[Pixel coordinate grounding data]

• • • • • • •

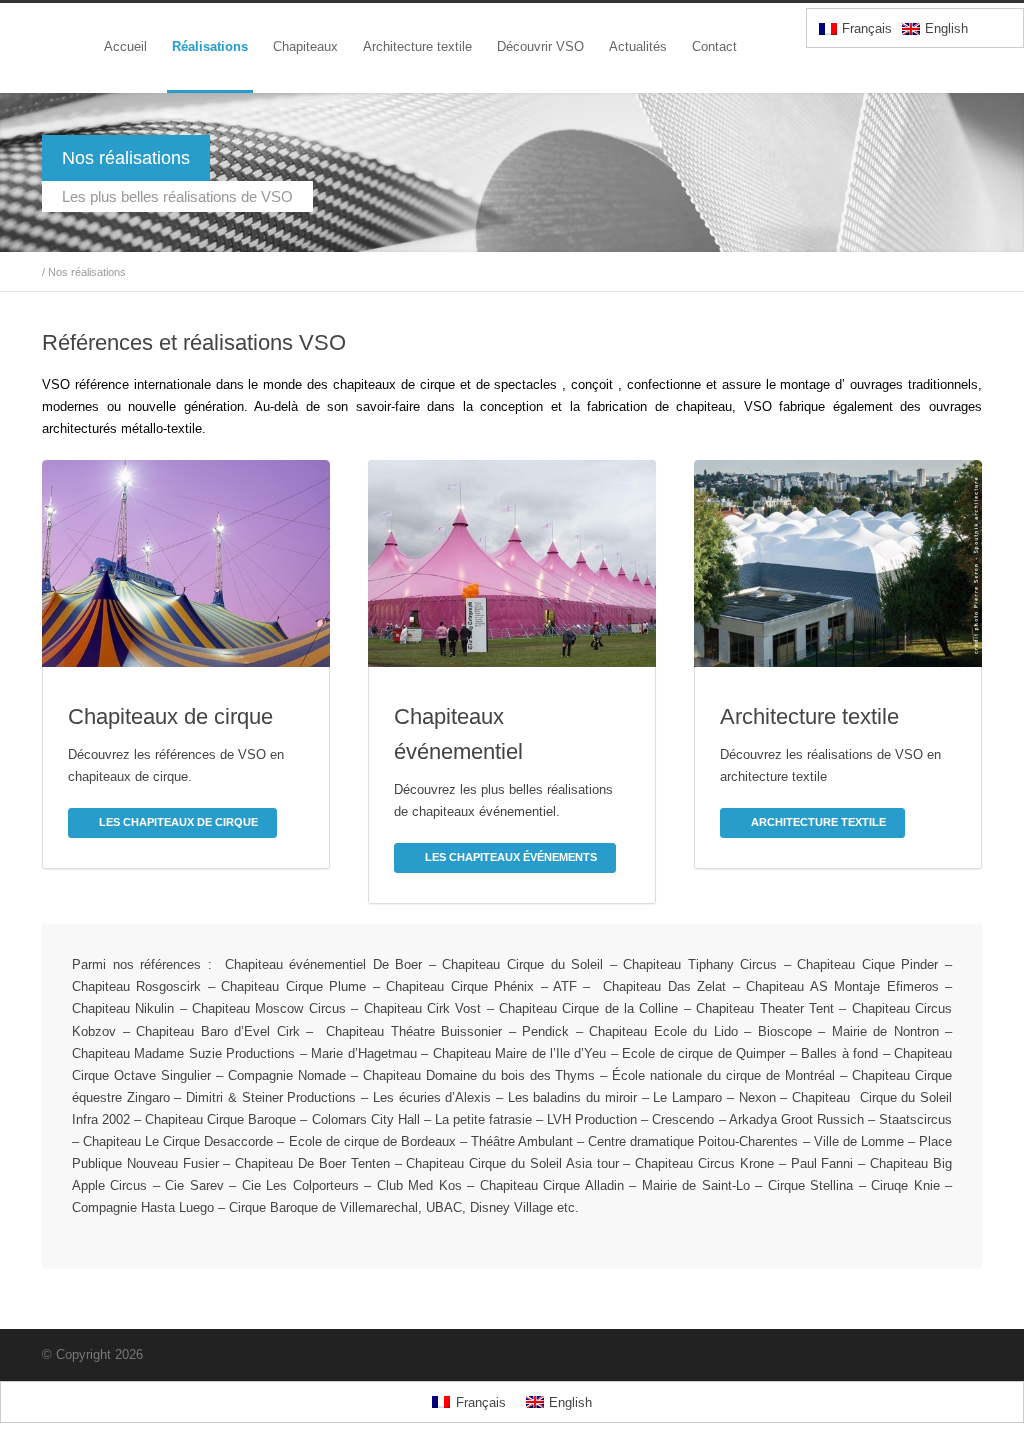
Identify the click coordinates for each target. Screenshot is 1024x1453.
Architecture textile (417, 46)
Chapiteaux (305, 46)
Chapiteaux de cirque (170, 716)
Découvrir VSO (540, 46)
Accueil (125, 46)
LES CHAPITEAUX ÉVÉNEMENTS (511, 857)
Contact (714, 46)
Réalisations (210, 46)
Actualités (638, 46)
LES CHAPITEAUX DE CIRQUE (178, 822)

• • • • • • •

- **Exercise prompt**
With images omitted, retype the data word for word.

- **Output for this exercise**
Identify the click coordinates for each target. Screenshot is 1024x1453.
Architecture textile (417, 46)
Chapiteaux (305, 46)
Chapiteaux de cirque (170, 716)
Découvrir VSO (540, 46)
Accueil (125, 46)
LES CHAPITEAUX ÉVÉNEMENTS (511, 857)
Contact (714, 46)
Réalisations (210, 46)
Actualités (638, 46)
LES CHAPITEAUX DE CIRQUE (178, 822)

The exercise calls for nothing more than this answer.